Lean process redesign—
This versatile methodology helps companies streamline processes, create a culture of continuous improvement, and eliminate waste, redundancies, and inefficiencies. It applies well to almost all processes, including short- and long-cycle, transactional and judgement-based, and client-facing and internal.
How should companies implement these levers?
The McKinsey article offers three important design guidelines companies should keep in mind when thinking about how and when to use the above levers:
Each lever should be used to maximum effect.
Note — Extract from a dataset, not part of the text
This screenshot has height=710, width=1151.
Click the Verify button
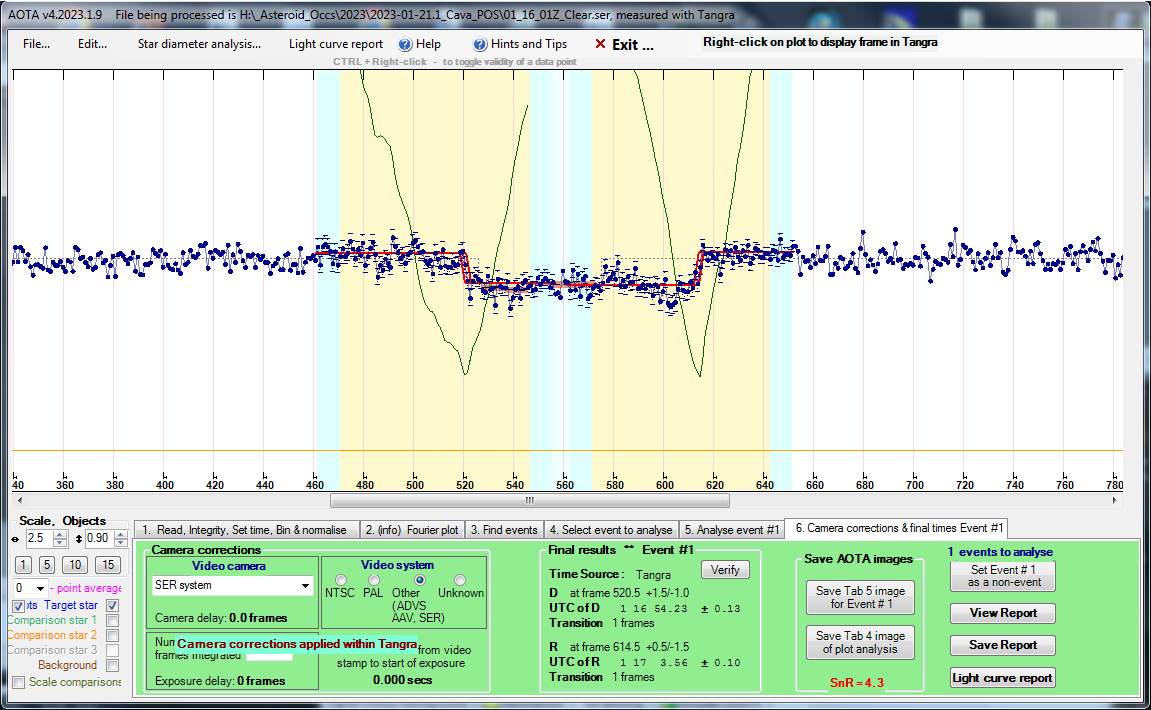pos(724,570)
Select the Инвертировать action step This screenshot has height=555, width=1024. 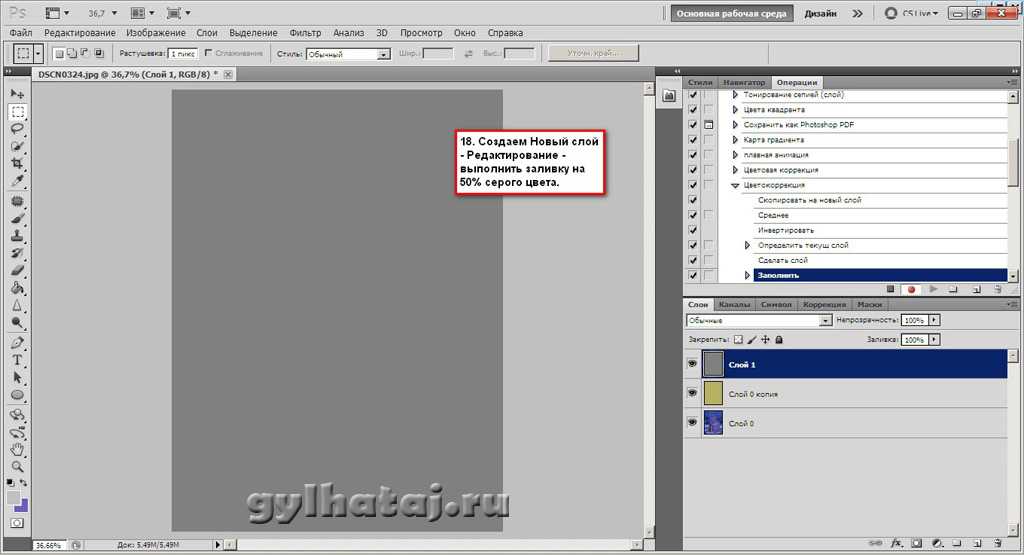pyautogui.click(x=787, y=230)
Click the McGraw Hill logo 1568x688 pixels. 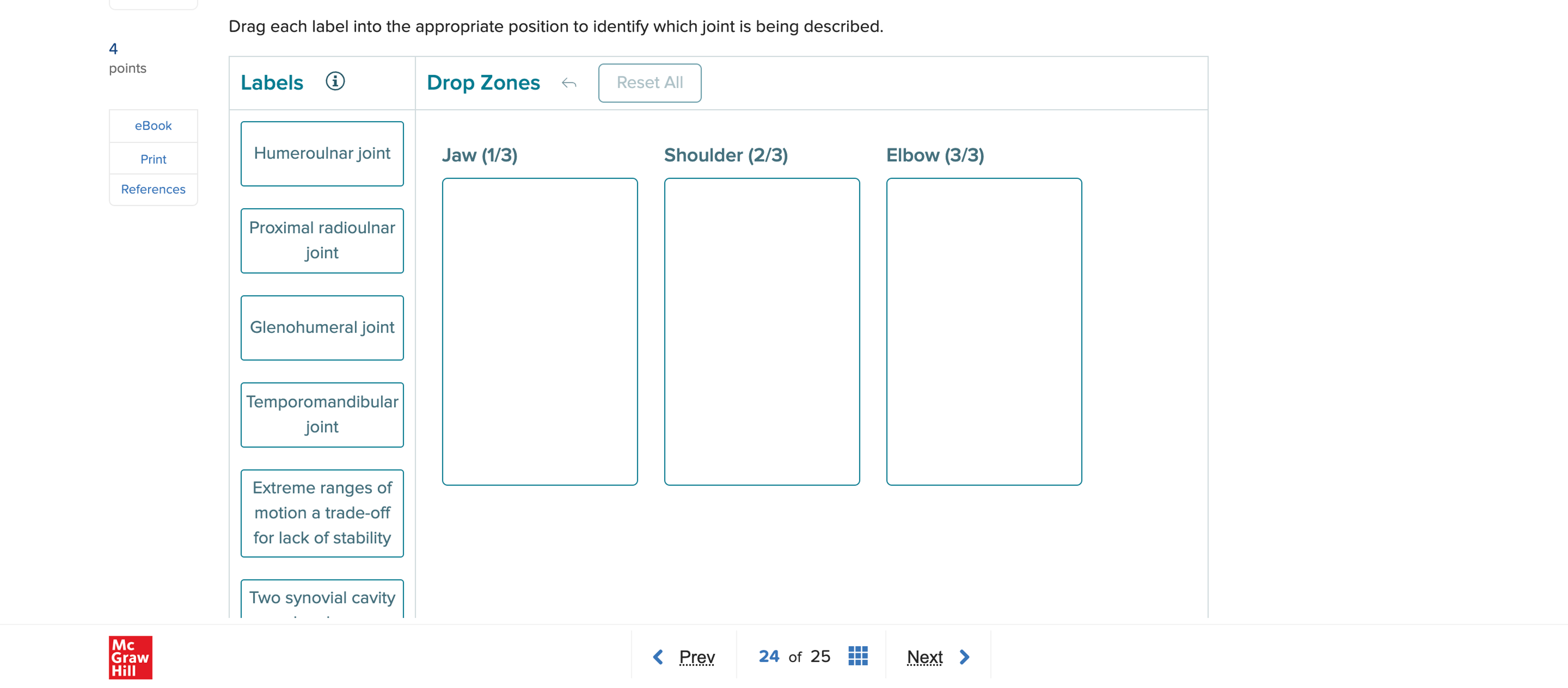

For companies to reap the rewards of the next-generation operating model, they must be willing to push the limits. Too often, companies think they are applying capabilities to the fullest, but they are actually falling short of their true potential. Leveraging a few predictive models, for example, is not the same as truly harnessing the power of analytics. Companies, and their executives in particular, must be vigilant in monitoring the use of levers, and they must be prepared to challenge teams who are complacent in the belief that they are “doing all they can.”
Each lever must be implemented in the right sequence.
So many variables are involved that it’s virtually impossible to build a “universal recipe” for sequencing these levers, but companies should know that the best results can be achieved when the levers are able to build on each other. Systematic analysis, which is looking at the opportunity to apply remaining levers in turn and the resulting impact, can help companies figure out which levers depend on the successful implementation of others to be most effective.
The levers should interact with each other to achieve a compound effect.
Just as levers need to be applied in the right sequence, they also need to work in tandem to be most successful; that is, it’s not simply a case of one lever picking up where another leaves off. Some companies have adopted “heat maps,” which offer an organization-wide perspective on how each lever will impact each journey, as a tool to help in looking at the levers and their effects holistically.